The fund is a partnership between the city and county of Los Angeles, California Community Foundation, Weingart Foundation and the California Endowment.

Garcetti said the city will contribute $2 million from its general fund.

The county’s $3 million, to be contributed through June 30, 2018, is subject to matching contributions and private philanthropic organizations are expected to chip in $5 million.

City Attorney Mike Feuer told the board: “The county, the city and the private sector can all work together to bring a semblance of justice and fairness into the immigration process for potentially hundreds of thousands of individuals who are facing deportation.”

Those with legal representation are three to five times more likely to win the right to stay in the country, according to Feuer. Without legal help, “happenstance, the luck of the draw, will determine who remains in this country and who doesn’t,” the city attorney said.

Hahn pointed out that legal pathways to staying in the U.S. are available, but “without lawyers assisting them, they may never know or be aware of their options.”

Los Angeles United School District board President Steve Zimmer offered his support.

“Children are coming up to us, parents are coming up to us, with real and sincere fear about what will happen to them — but not just to them, to their dreams, to their hopes, to their aspirations,” he said.

The majority of speakers urged the board to approve the funding, but a vocal crowd of opponents argued that using taxpayer money to help individuals who came to America illegally amounted to taking money away from legal residents in need.

“Not everyone’s OK with this. People are OK with legal immigration,” said Emily Hemingway of the Los Angeles County Republican Party, telling the board that “people cutting in line” and “leeching off of our system” is unfair and threatens the integrity of the social safety net and public education.

Supervisor Sheila Kuehl told opponents that the county spends many millions for public defenders to act on behalf of residents accused of crimes.

“They’re not innocents, but we provide a defense,” Kuehl said. “It’s not unprecedented for us to stand on the side of the accused and give them their day in court.”

Supervisor Kathryn Barger cast the lone dissenting vote.
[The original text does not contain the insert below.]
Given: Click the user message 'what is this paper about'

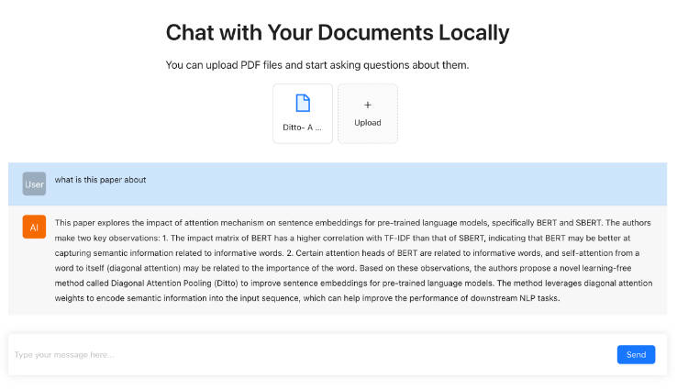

She said she was sympathetic to families faced with a “broken” immigration system, but told her four colleagues, “I believe this is a federal responsibility.”
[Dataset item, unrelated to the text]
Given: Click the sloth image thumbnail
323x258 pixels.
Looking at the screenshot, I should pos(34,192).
Barger added that she thought it wasn’t fiscally responsible for the board to step up and contribute when nonprofit groups were willing to help.

Solis made a different economic argument, telling her colleagues that immigrants, both documented and undocumented, are a vital part of the local workforce.

“The contribution that undocumented immigrants make to the county is roughly $57 billion,” Solis said, referring to a local GDP estimate.

Others shared a personal perspective.

“I can’t go home one day and find an empty home,” Pomona College student Maria Jose Vides said, urging the board to “look at us as fellow human beings and look at how much we can contribute to this nation.”

The L.A. Justice Fund is expected to focus on helping immigrants in the county under temporary status such as the Deferred Access for Childhood Arrivals program, military families, refugees and unaccompanied minors, but not immigrants with a serious criminal history.

Some questioned whether the fund would be constitutional. Feuer and at least one other legal expert assured the board it would be consistent with federal immigration law and principles of fairness and due process.